Amnesty International and others have documented how all sides to the conflict in Yemen have committed serious breaches of international humanitarian law, including possible war crimes. This includes the Huthi armed group and allied forces which have also indiscriminately fired explosive munitions with wide-area effects – including mortars and artillery shells – into residential areas, killing and injuring civilians.
The case was originally heard by the High Court in London in February 2017, in which CAAT had argued that arms transfers to Saudi Arabia should be halted because of the clear risk that the weapons supplied would be used to commit serious violations of international humanitarian law in Yemen. However, the Court dismissed CAAT’s case, and ruled in July 2017 that the UK Government was entitled to continue authorizing arms exports to Saudi Arabia.

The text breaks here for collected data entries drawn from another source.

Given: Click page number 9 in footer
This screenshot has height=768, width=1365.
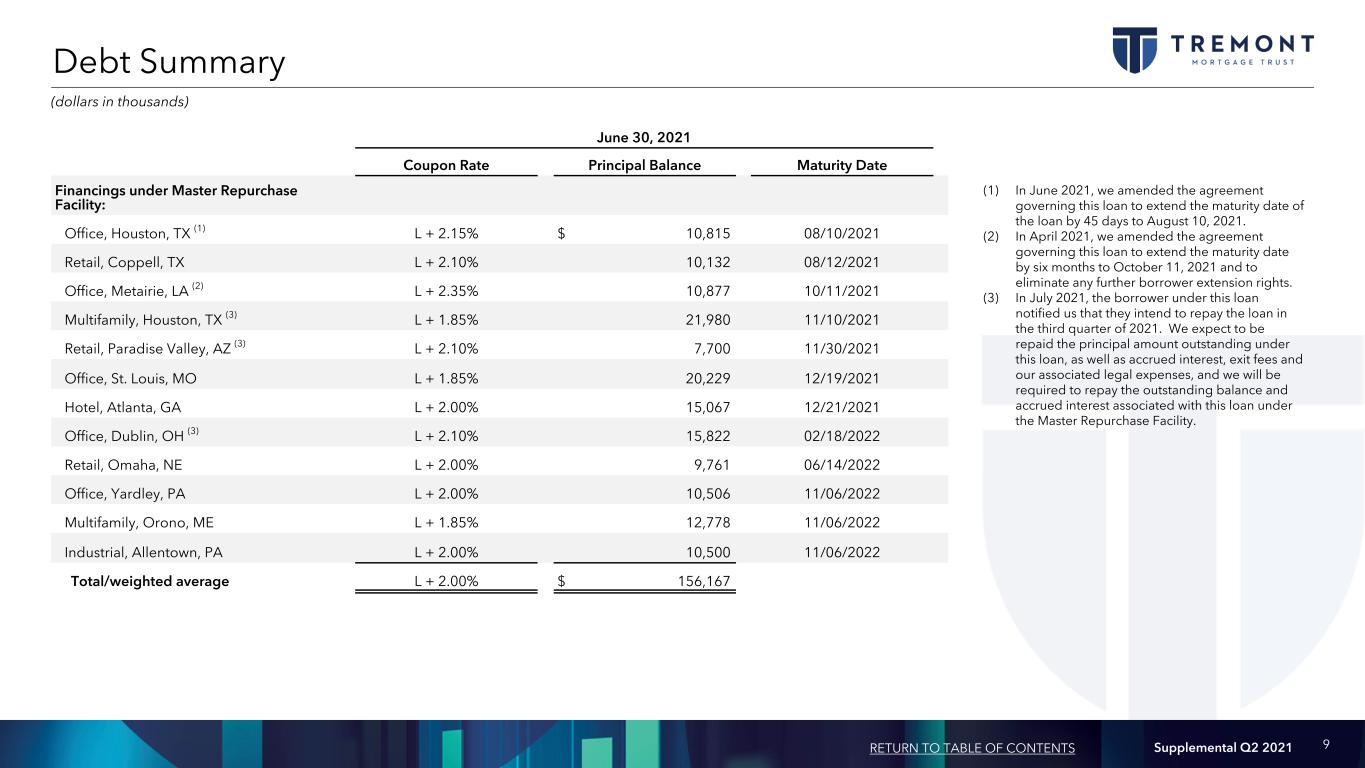Looking at the screenshot, I should click(1326, 745).
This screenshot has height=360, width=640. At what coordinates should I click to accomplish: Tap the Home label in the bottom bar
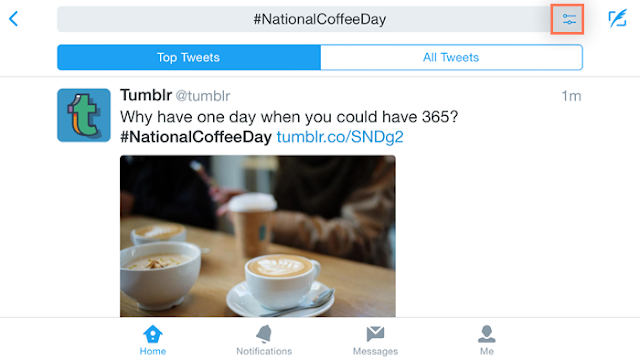153,351
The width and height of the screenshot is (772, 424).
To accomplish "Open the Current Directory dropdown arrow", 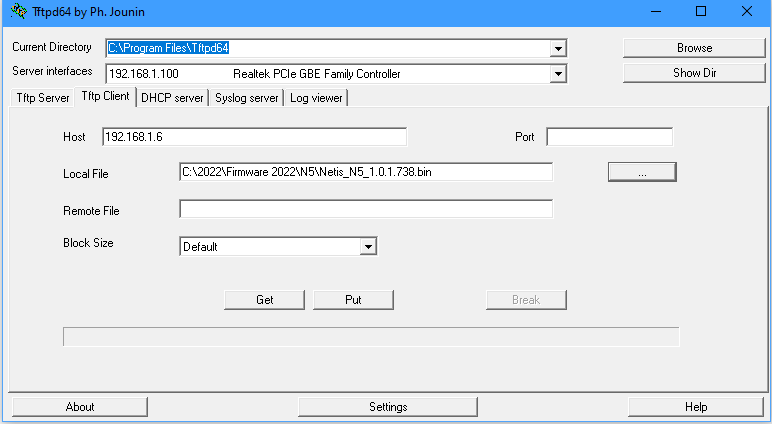I will tap(558, 48).
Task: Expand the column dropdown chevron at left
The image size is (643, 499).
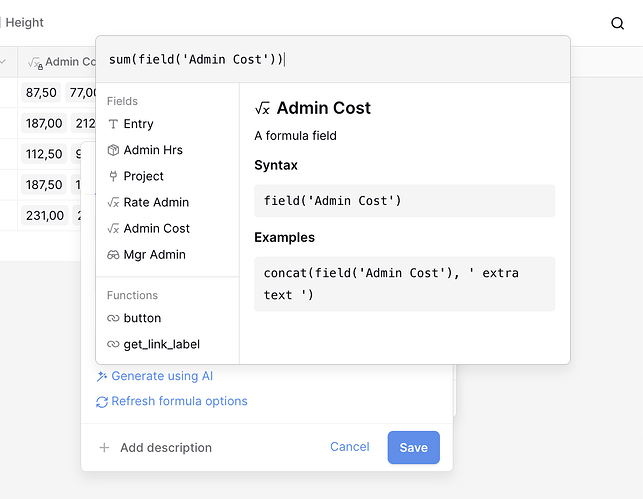Action: (x=3, y=62)
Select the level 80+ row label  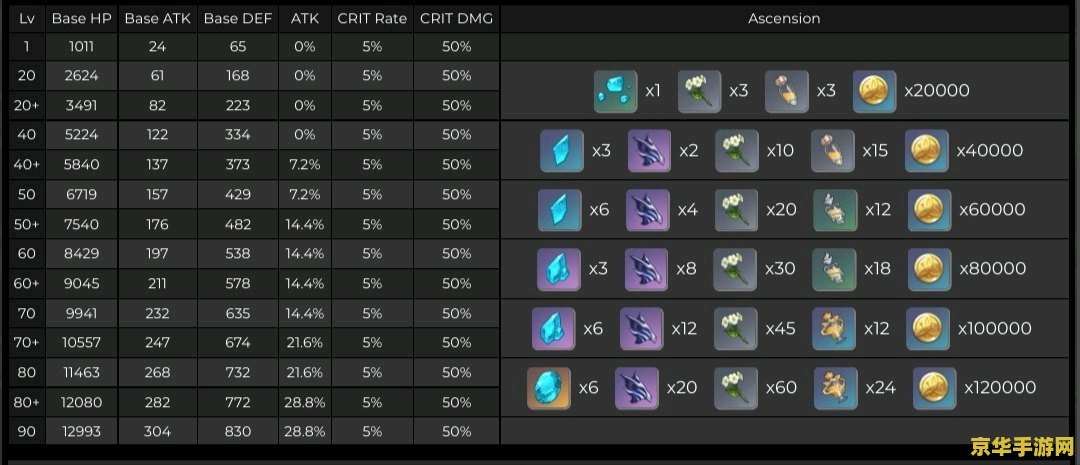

Among other things, the High Court ruling (paragraph 209) discussed the significance of the “finely-balanced” nature of the decision said to be confronting officials and ministers. Amnesty International’s joint intervention focuses on how a clear risk is determined, the authoritative nature of NGO research reports and the value they have in making such a determination.
Having been given permission to appeal the ruling in May 2018, CAAT’s case will now be heard by the Court of Appeal in London from 9 to 11 April.